### WORK TO COMPLETE
Convert into a numbered list the lines of the records that start with the line containing "The height and" and end with the line containing "tap(2201, 1161)", both of these included, and omit any blank lines. Leave the pictures out of the answer.

### ITEMS
◇ ◇ ◇

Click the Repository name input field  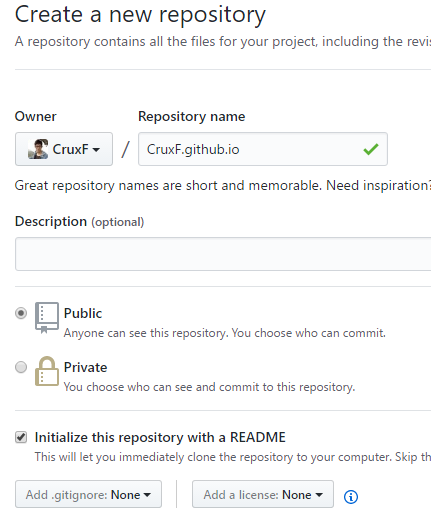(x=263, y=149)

◇ ◇ ◇

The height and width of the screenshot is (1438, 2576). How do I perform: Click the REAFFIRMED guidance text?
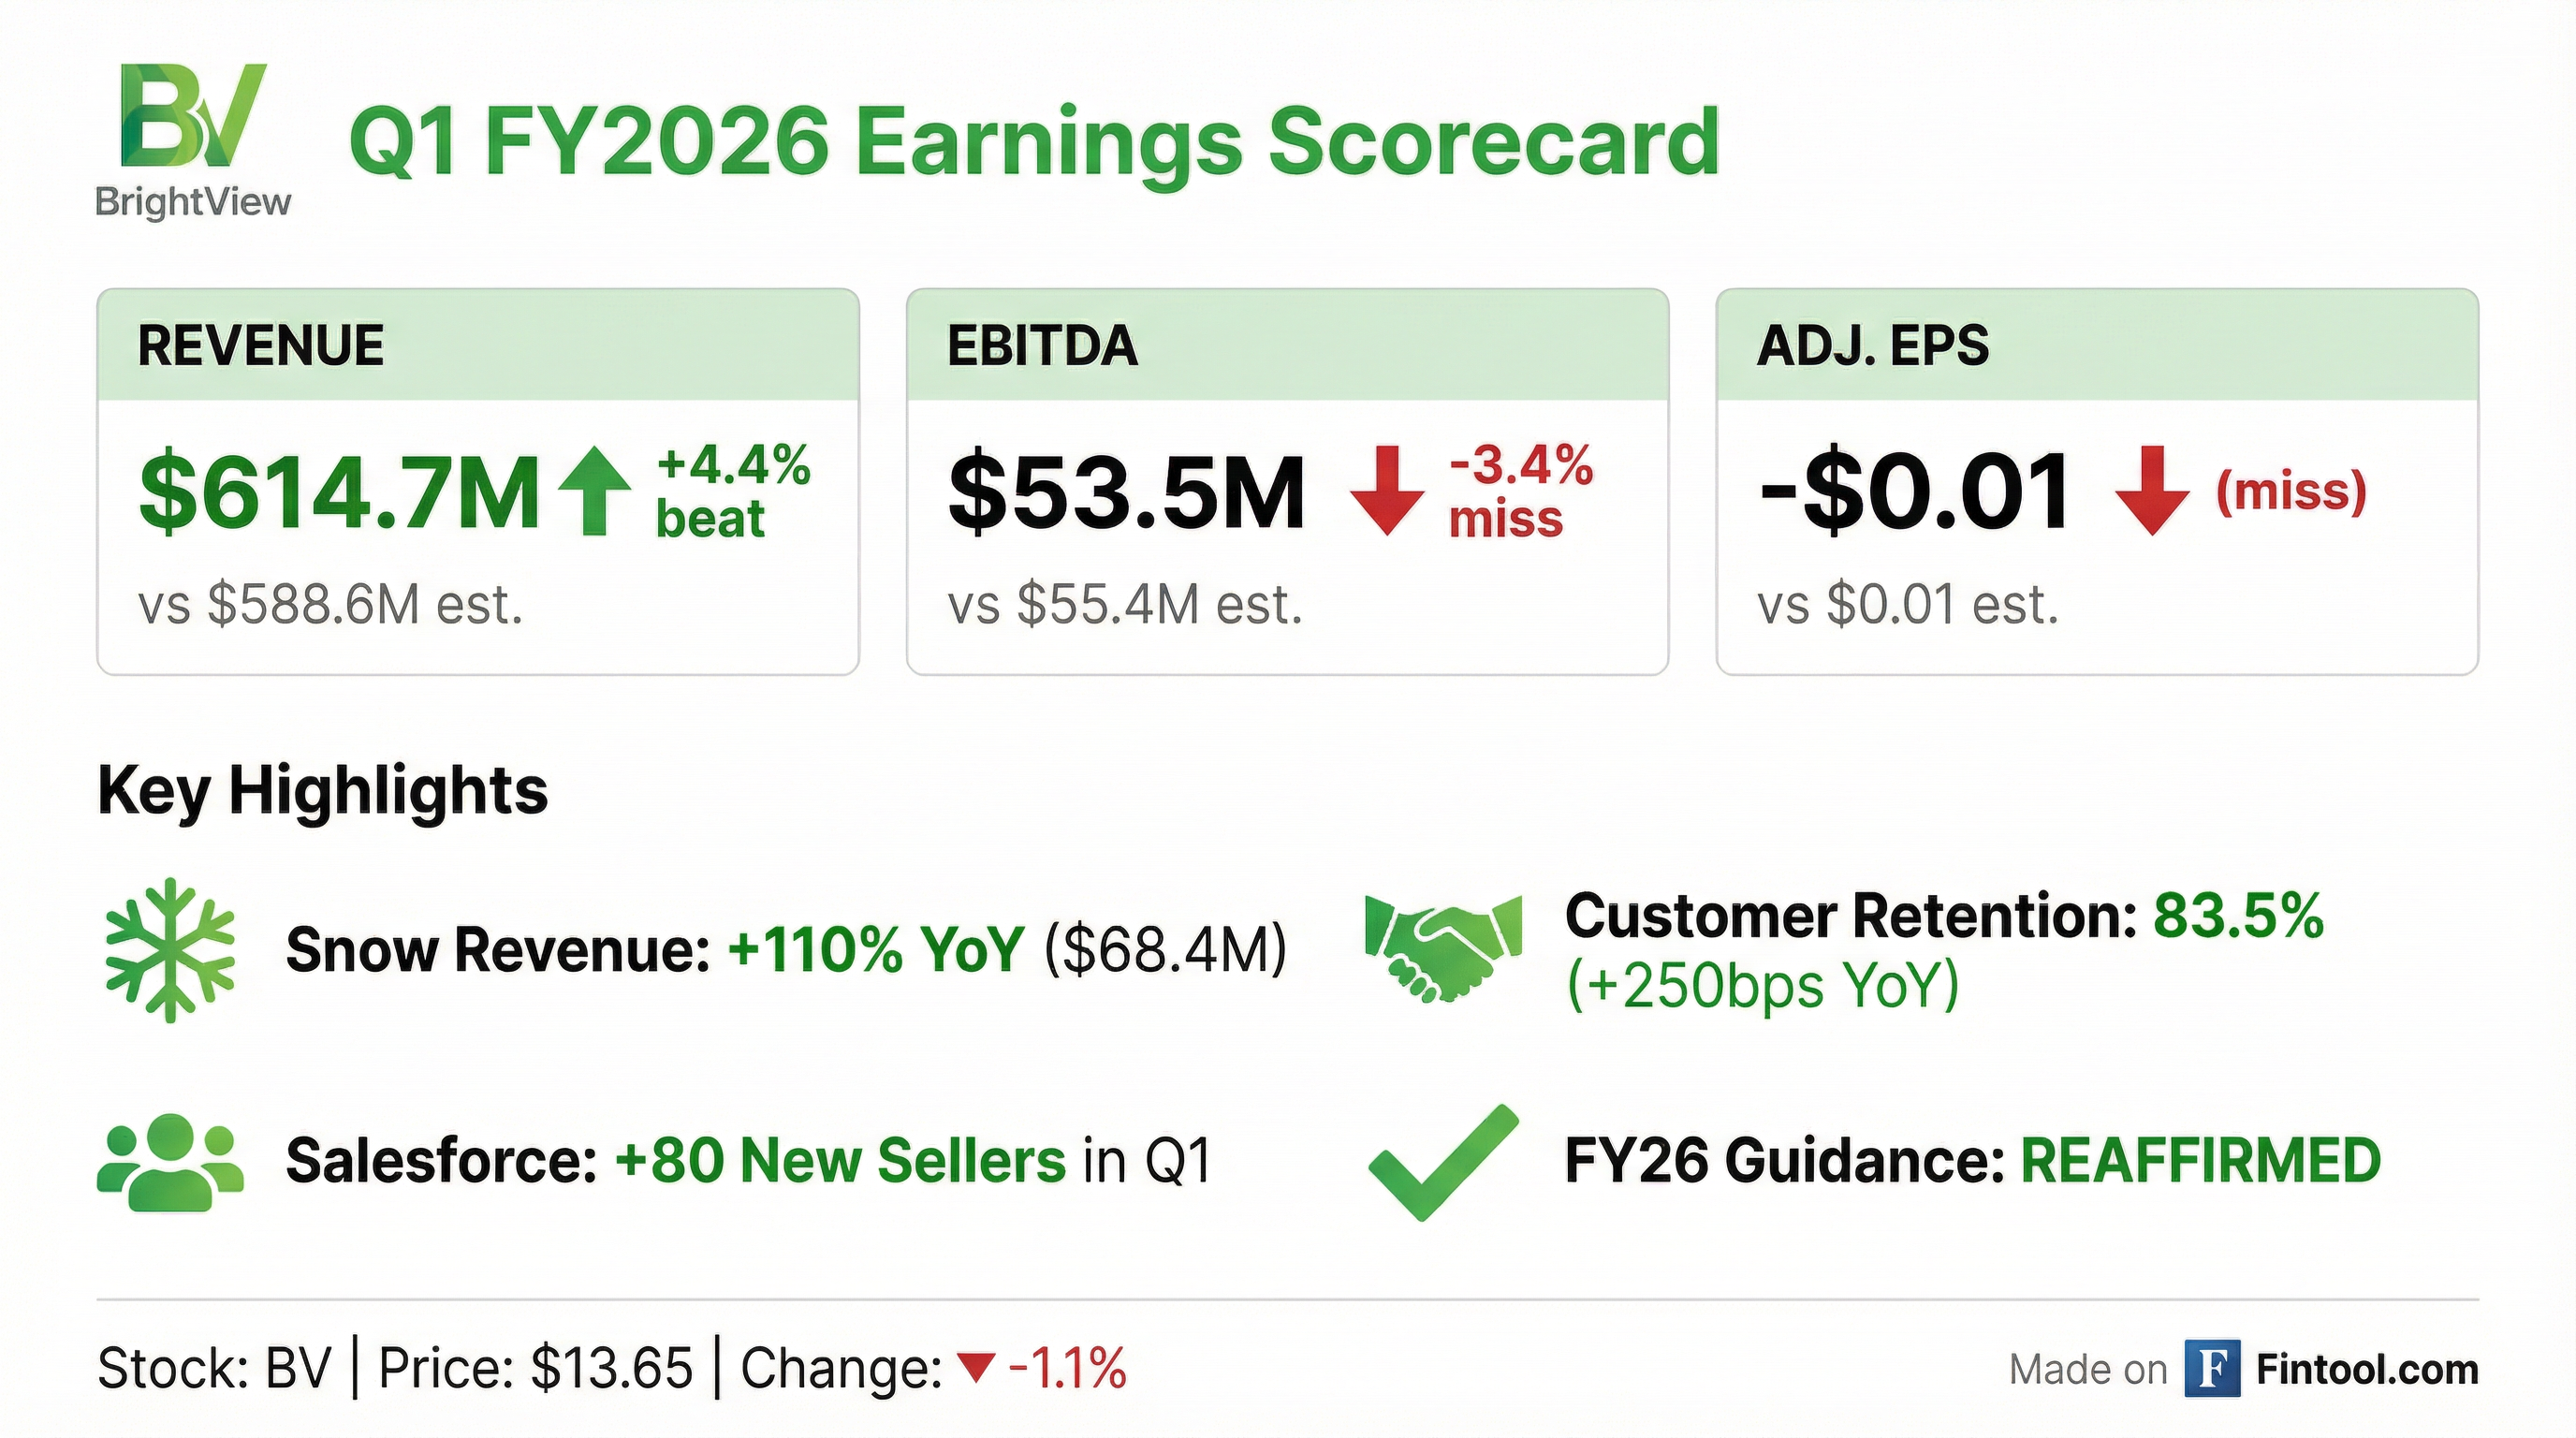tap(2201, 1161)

◇ ◇ ◇

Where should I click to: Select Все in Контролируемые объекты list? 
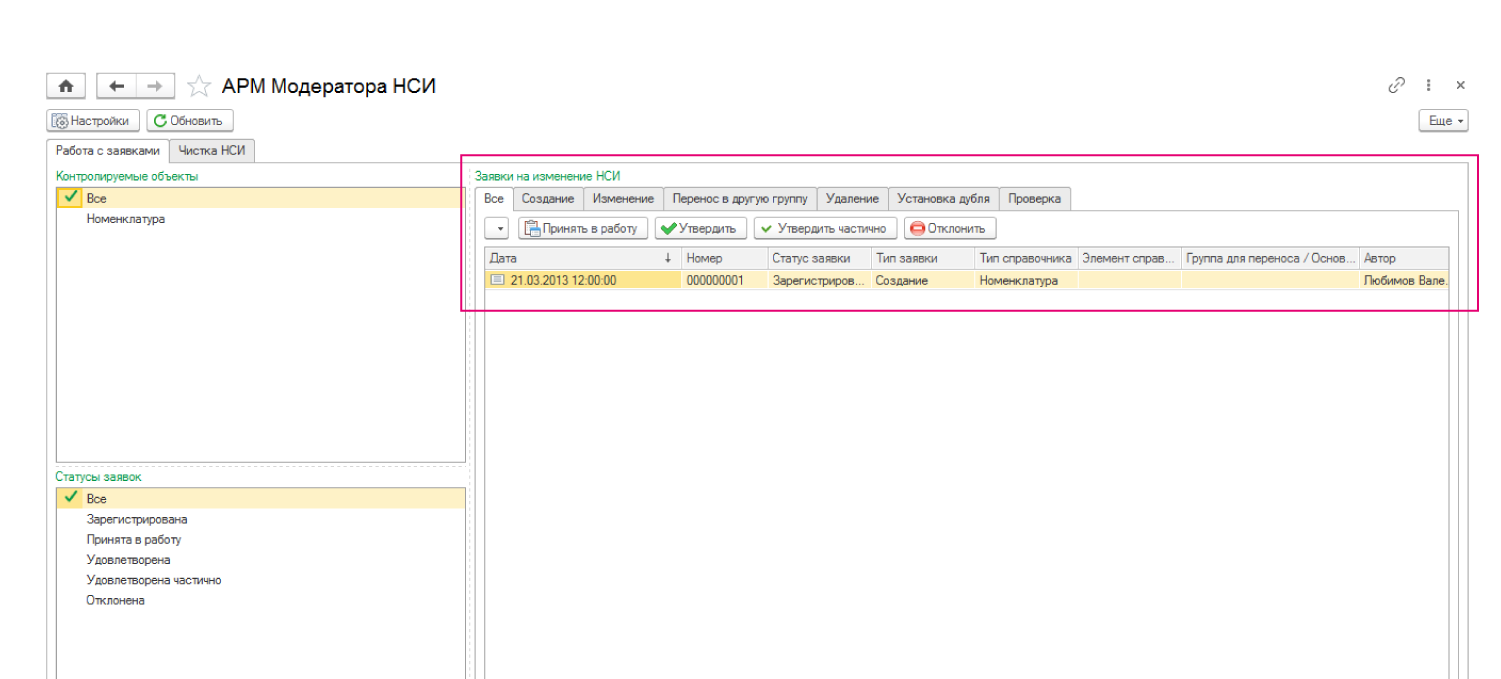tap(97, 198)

◇ ◇ ◇

### EXERCISE RESULT
1. The height and width of the screenshot is (1438, 2576). How do I perform: Click the REAFFIRMED guidance text?
2. tap(2201, 1161)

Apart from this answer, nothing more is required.